Tras la victoria de los aliados en la Segunda Guerra, los Estados Unidos promulgaron en los dos hemisferios gobiernos democráticos y liberales. Con las excepciones de España y Portugal, las derechas europeas hicieron de tripas corazón y procuraron disfrazar su conservadurismo con ropajes liberales para agradar a Eisenhower y beneficiarse del plan Marshall. Inspirados en Maritain, líderes como Adenauer, Alcide De Gasperi y Robert Schuman invitaron a las sociedades europeas a abrazar la democracia como fundamento —y no simple forma— de gobierno, aceptando como telón de fondo el liberalismo, en ese fracaso rotundo y a la postre anticristiano que resultó ser la democracia cristiana (un oxímoron).

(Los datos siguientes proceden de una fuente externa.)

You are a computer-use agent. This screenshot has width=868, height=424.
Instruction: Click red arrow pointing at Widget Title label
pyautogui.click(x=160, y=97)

Pero como Laureano Gómez no gustaba del liberalismo ni de la democracia, tomó la audaz y poco pragmática decisión de no alinearse con la doctrina democrática liberal que buscaban imponer los gringos. El desafiante mensaje de Gómez a los norteamericanos fue más o menos este «lucha contra el comunismo sí, pero no desde la democracia, sino desde el antiliberalismo católico». ¡Una santa testarudez! Lo anterior se verificó en la intervención de Colombia en la Guerra de Corea —único país hispanoamericano en participar en el conflicto— y el intento por parte de Gómez de instaurar un régimen corporativista que, sin lugar a dudas, precipitó su derrocamiento el 13 de junio de 1953.
Tras la caída del presidente Gómez, la derecha en Colombia quedó dividida en dos: los que fraguaron el Golpe de Estado en su contra, —el ospinismo—, y el minoritario sector del mismo partido que mantuvo su lealtad al presidente derrocado, —el laueranismo—.
De estos dos sectores conservadores, se terminó imponiendo el de Mariano Ospina. Así fue con las presidencias de Guillermo Valencia (1962-1966) y sobre todo con la de Misael Pastrana, (1970-1974). Tanto fue así, que el laureanismo —ahora liderado por Álvaro Gómez Hurtado— tuvo muchos más espacios políticos en los gobiernos liberales que en los gobiernos conservadores de Betancur o los dos Pastrana.
Quizás por el talante intelectual de sus líderes, el Ospinismo carecía de la solidez doctrinaria necesaria para diferenciarse del laureanismo. Entonces Misael Pastrana, imitando a los partidos conservadores alemanes y franceses, inyectó a la derecha colombiana ingredientes demócrata cristianos e incluso llegó a rebautizar su partido como el Partido Social Conservador.
Si los Gómez eran de derecha «dura», los Pastrana serían «moderados». Esa consigna diferenciadora triunfó en favor de los segundos durante tres mandatos conservadores presidenciales, forjando inevitablemente la impronta de la derecha en Colombia, irremediablemente inclinada a la «extrema tibieza»: Mezcla tímida de liberalismo con progresismo taimado, en donde los pozos de doctrina los constituyen, ya no digamos Adenauer o Schuman, sino Belisario Betancur y el padre Giraldo —la versión colombiana del padre Arrupe—.
Así que no es de extrañar que la «derecha» colombiana esté a punto de presentarse con candidatos que, como Miguel Uribe o Vicky Dávila, beben del confuso manantial doctrinario del uribismo —mezcla de Julio Cesar Turbay, (¡ese ideólogo!), con José Obdulio Gaviria— y del pastranismo trasnochado que se forjó en los setentas y que nos condujo una y otra vez —primero con Belisario, después con Andrés Pastrana, Santos y hoy Petro— a obsesivos delirios de negociación con las guerrillas. Que entre Uribe y escoja.